LAKEVILLE — Allen Douglas Berrien of Lakeville, born April 30, 1954, died on Oct. 8, 2020, at Noble Horizons in Salisbury after a lengthy illness.

Allen was born in New Haven, Conn., to Florence G. and Allen G. Berrien. He is survived by his four children, Kate Briggs, Elizabeth Berrien, Heather Berrien and Douglas Clay Berrien; his mother, Florence Berrien; his sisters, Nancy Bennett, Laurel Van Wilgen and Leigh Bak; and his beloved dog, Callie. He was predeceased by his father, Allen G. Berrien.

Allen grew up in Milford, Conn., spending his early years growing up in and around his family’s boatyard, Milford Boat Works. That led to a career as a marine mechanic and later as an editor for Boating magazine. Allen never met a mechanical problem that he didn’t relish tackling and couldn’t figure out. 

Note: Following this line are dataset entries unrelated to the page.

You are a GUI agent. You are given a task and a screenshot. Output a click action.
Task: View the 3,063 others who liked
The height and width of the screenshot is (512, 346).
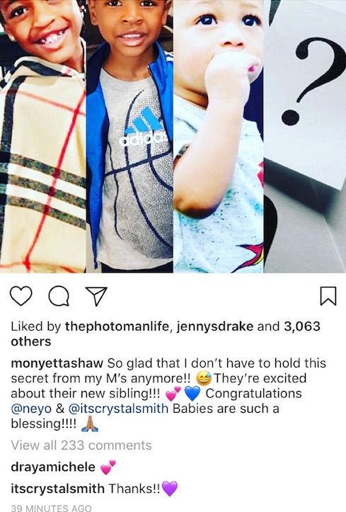[166, 334]
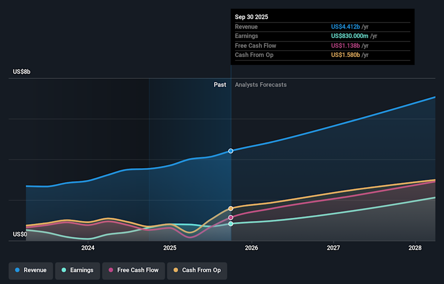Click the US$0 y-axis label
This screenshot has height=284, width=444.
[20, 234]
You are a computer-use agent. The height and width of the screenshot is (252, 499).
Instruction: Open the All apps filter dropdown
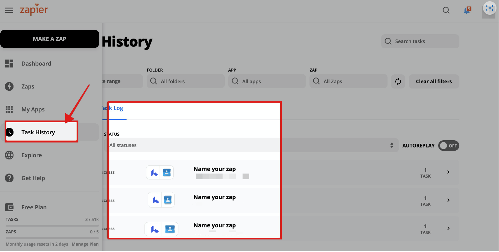[267, 82]
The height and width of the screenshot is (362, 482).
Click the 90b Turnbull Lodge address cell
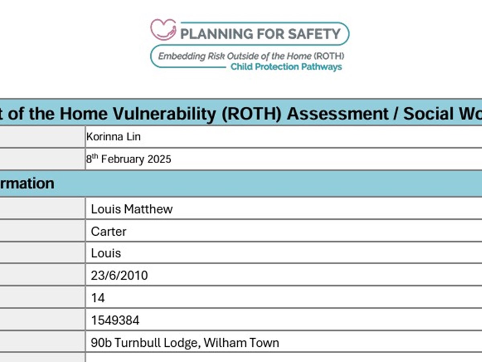point(185,343)
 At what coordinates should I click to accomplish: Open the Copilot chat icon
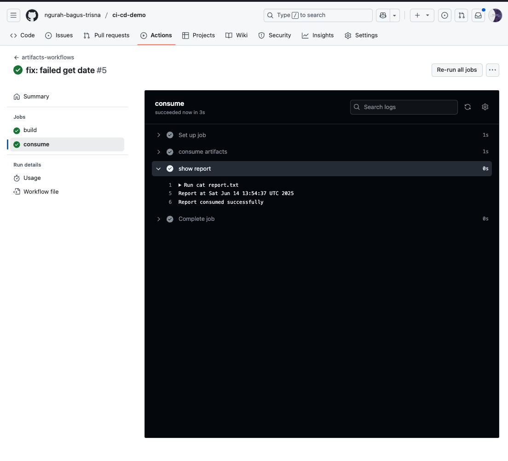click(383, 15)
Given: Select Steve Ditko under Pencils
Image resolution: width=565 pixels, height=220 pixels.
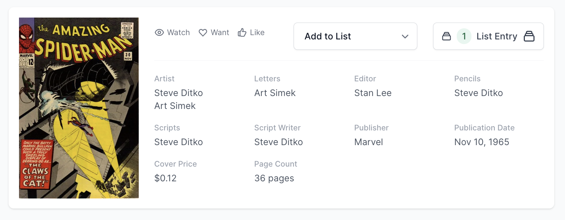Looking at the screenshot, I should pyautogui.click(x=479, y=93).
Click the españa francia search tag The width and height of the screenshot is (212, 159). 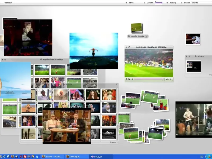pyautogui.click(x=138, y=36)
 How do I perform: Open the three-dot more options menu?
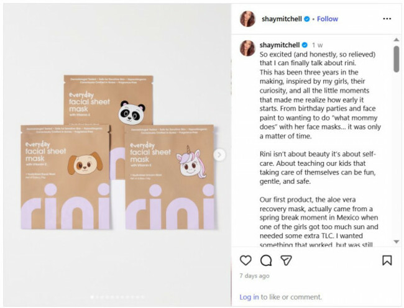[387, 19]
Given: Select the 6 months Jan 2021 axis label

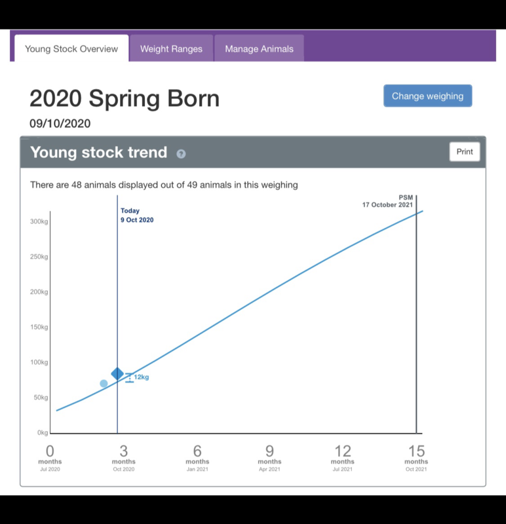Looking at the screenshot, I should click(197, 458).
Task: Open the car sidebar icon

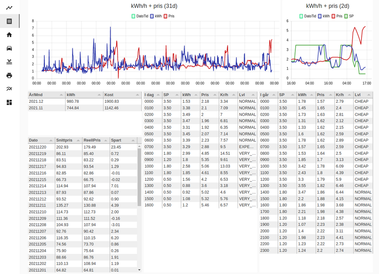Action: pyautogui.click(x=9, y=48)
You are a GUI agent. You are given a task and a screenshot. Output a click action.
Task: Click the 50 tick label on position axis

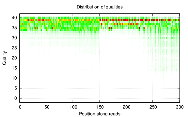[x=47, y=107]
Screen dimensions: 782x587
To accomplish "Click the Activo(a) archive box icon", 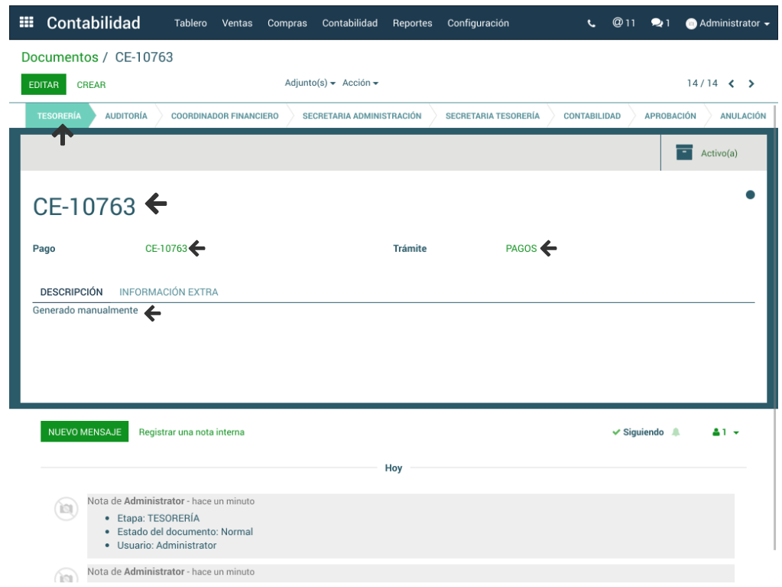I will coord(684,152).
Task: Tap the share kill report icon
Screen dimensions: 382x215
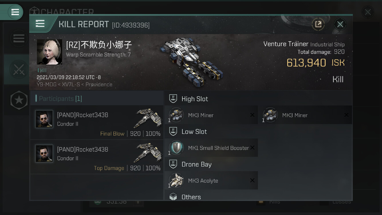Action: [318, 24]
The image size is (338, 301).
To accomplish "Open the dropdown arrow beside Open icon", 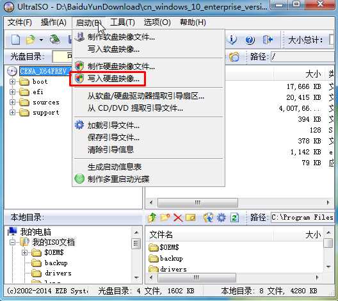I will 41,40.
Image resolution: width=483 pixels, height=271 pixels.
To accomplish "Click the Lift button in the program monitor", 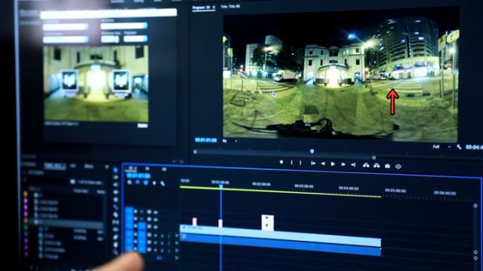I will [365, 166].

Allen was a true genius, a prolific reader as well as writer, with a vocabulary that rivaled Webster’s. Allen authored three books on boat and small engine maintenance and served as editor for his dear friend Bill Streeter and many others. Allen was known for his great storytelling, his thoughtful attention to detail, his ability to turn a phrase and for silently (or not so silently) correcting your grammar. Allen’s fix-it skills then turned into a career in computer repair, first as a “Mac Genius,” and then in a career at Visionary Computer in Lakeville. Despite his many accomplishments, Allen was most proud of being a kind, loving and gentle father to his four children.

Allen’s true passions were history, travel and the natural world. He and his former wife, Maggie, and son Doug spent a year following the trail of Lewis and Clark. He later spent another year on the road visiting as many of the national parks as was humanly possible in his custom VW Eurovan. 

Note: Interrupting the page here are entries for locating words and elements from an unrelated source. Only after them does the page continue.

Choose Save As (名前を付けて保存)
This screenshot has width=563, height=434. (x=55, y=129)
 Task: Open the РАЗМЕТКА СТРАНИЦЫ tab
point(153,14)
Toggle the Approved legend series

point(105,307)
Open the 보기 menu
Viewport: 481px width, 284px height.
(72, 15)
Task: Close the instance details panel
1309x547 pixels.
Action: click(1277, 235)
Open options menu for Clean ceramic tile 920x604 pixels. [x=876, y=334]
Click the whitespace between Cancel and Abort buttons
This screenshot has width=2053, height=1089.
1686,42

Allen was ageless; when he was 10 years old, his very best friend and mentor was Carsten Jenssen, who was 35 years his senior. The two of them spent countless hours in and around boats in Milford Harbor and discussing the ways of the world on Molasses Hill in Egremont, Mass. When Allen made a friend, it was for life; he is survived by two dear childhood friends, Bill Thorne and Alex Langsner.

Allen was one of a kind. He didn’t always do life the easy way, but he did it his way. He gave and received great comfort through his time spent in recovery, and logged many hours in transporting others to meetings in one of a series of trusty Volvos. A number of lasting friendships were forged through his involvement in AA, which literally saved his life and gave him great purpose and a sense of belonging. 

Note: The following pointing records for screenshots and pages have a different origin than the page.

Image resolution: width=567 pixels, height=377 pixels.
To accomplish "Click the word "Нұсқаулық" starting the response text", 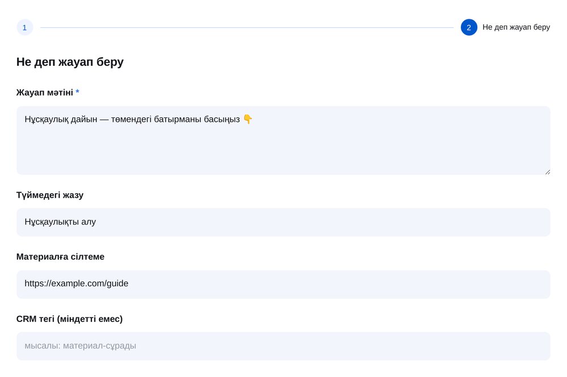I will tap(46, 119).
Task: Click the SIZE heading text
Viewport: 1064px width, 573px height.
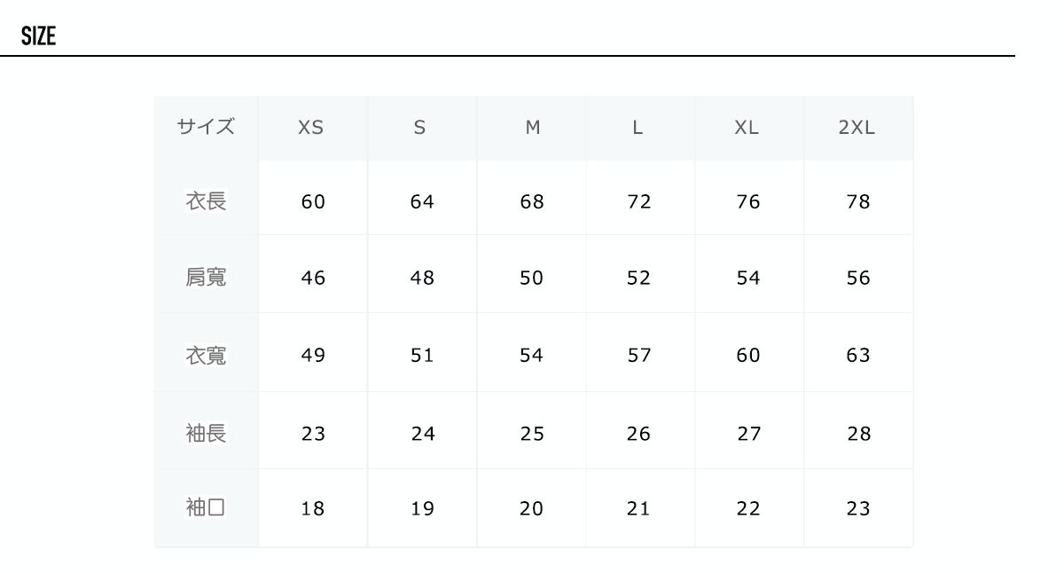Action: click(39, 36)
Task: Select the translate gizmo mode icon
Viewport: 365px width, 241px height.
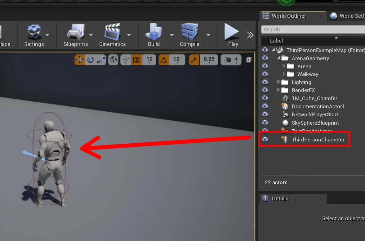Action: (80, 60)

Allen came back to his faith later in life and found a loving church family at Trinity Episcopal, Lime Rock. He took on many volunteer roles at the church and gave unselfishly of his time as Clerk of the Vestry, Stewardship Chairperson and for the last two years, Junior Warden.

A memorial service celebrating Allen’s life will be held at Trinity Episcopal, Lime Rock on Saturday, Oct. 24, at 1 p.m. If you care to make a gift in Allen’s memory, consider a gift to Trinity Lime Rock Episcopal or Doctors without Borders; both were dear to him.